**GIVEN RECORDS**
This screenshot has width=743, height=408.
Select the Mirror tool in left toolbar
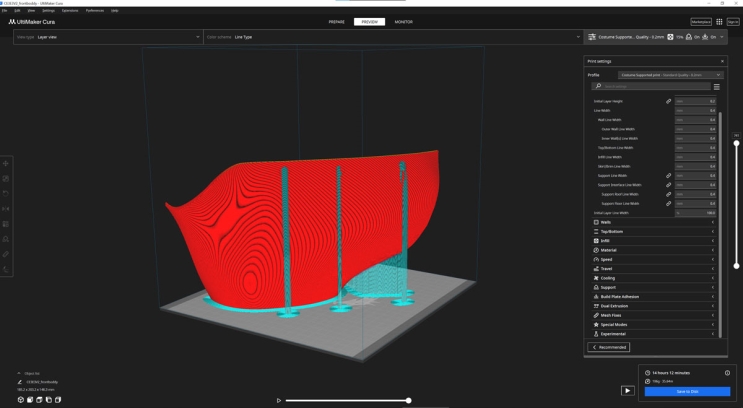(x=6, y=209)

* * *

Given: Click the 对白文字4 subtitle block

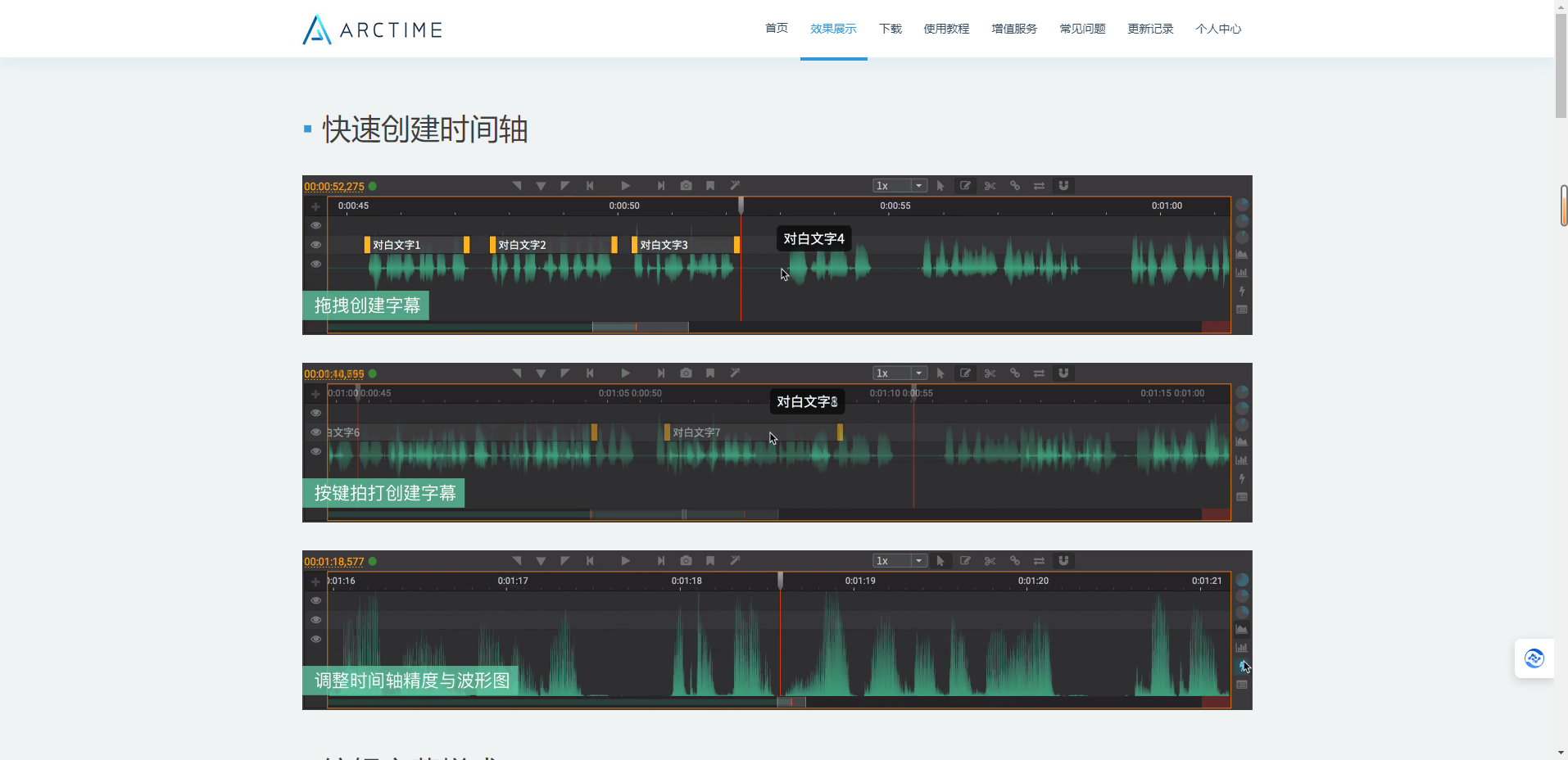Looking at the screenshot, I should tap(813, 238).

**GOAL OF THE EXERCISE**
Copy the rows again, starting with the line that contains "This screenshot has width=743, height=408." and going on through the line that contains "(x=6, y=209)", and multiply each coordinate in the answers by 2.4, rounding to whole numbers with halves rounded up. Keep the requests unchanged and leave the pictures out.

**IN RESPONSE**
This screenshot has width=743, height=408.
Select the Mirror tool in left toolbar
(x=14, y=502)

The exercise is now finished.